Three packages. Clear scope.

Automate a process from start to finish

Pick the entry point that matches where you are: map the opportunity, prove it on one workflow, or scale what already works. Each package has a fixed scope and a timeline you know upfront.

Trusted by 40+ businesses

Three packages, one proven approach.

The packages follow the way we have delivered automation for years: first find the processes where volume and exceptions pile up, then automate one process from start to finish, with people involved where their judgement matters, and expand only what the data confirms. The full picture of this approach, including an ROI calculator you can run with your own numbers, is on the service page.

See the service: AI Process Automation

The packages

Start where you are.

Most clients start with Discovery or go straight to Pilot when the target process is obvious. Scale is for companies that already have a successful pilot behind them.

Discovery

2 to 3 weeks

Find the process where automation pays off first.

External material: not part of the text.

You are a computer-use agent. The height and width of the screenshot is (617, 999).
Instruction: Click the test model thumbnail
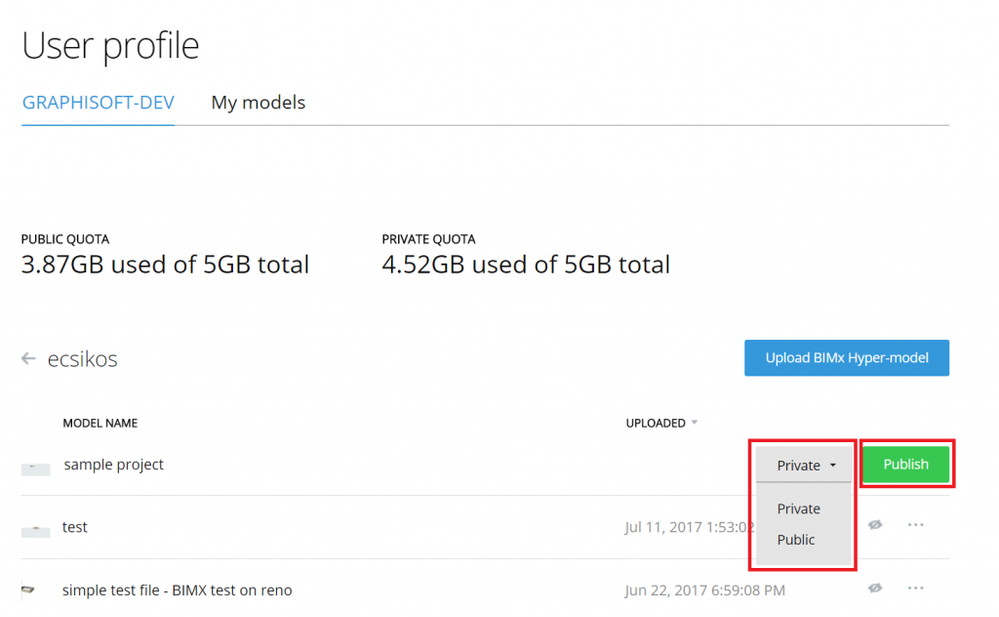coord(35,529)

  • Process mapping workshops with your ops team
  • Volume, cost, and exception analysis from real logs
  • A ranked automation backlog with ROI estimates
  • A pilot plan for the top candidate, ready to execute

Pilot

6 to 8 weeks

One process automated and proven in daily operation.

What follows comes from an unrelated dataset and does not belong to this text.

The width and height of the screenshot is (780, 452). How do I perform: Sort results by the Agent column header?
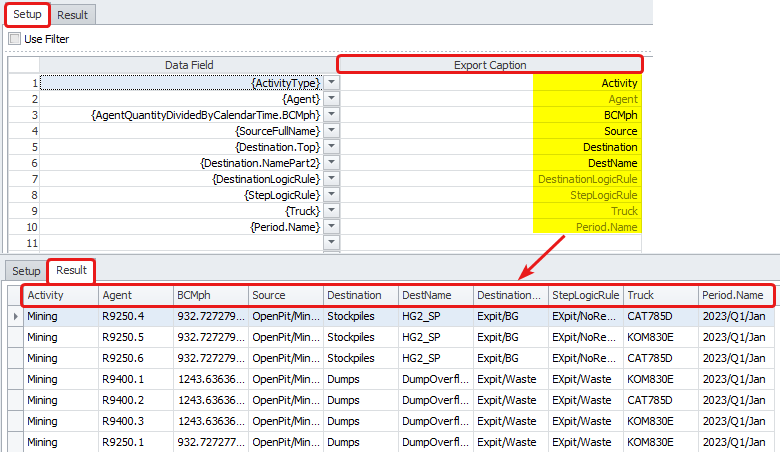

  • One process automated end to end, integrated with your systems
  • Human review wherever the system is not confident of the result
  • Accuracy and exception-rate report on your real data
  • Audit trail, monitoring, and alerting built in
  • Handover documentation your team can run with

Scale

ongoingquarterly engagement

Extend automation to more processes across the company.

  • More processes automated at a steady pace
  • Review corrections flow back into the system and improve its accuracy
  • Cost per case tracked against an agreed budget
  • Gradual handover of knowledge and operations to your team

Discovery output is vendor-neutral: you can run the pilot plan with any team. If you continue to a Pilot with us, the Discovery fee is credited against it.

How a Pilot runs

This is how the Pilot runs in practice, from launch to unattended operation.

  1. 01

    Wire the workflow

    The process runs end to end on real inputs within the first two weeks, with every action logged and a human approving each output.

  2. 02

    Measure results in daily work

    Accuracy and exception rates are measured on live cases and reviewed weekly with your team. On real work, not on hand-picked examples.

  3. 03

    Expand the system's autonomy

    Cases the system is confident about flow through without review. Your team handles only the exceptions, where human judgement is needed.

  4. 04

    Hand over

    Runbooks, monitoring, and documentation. Your team operates the automation; we stay available but not required.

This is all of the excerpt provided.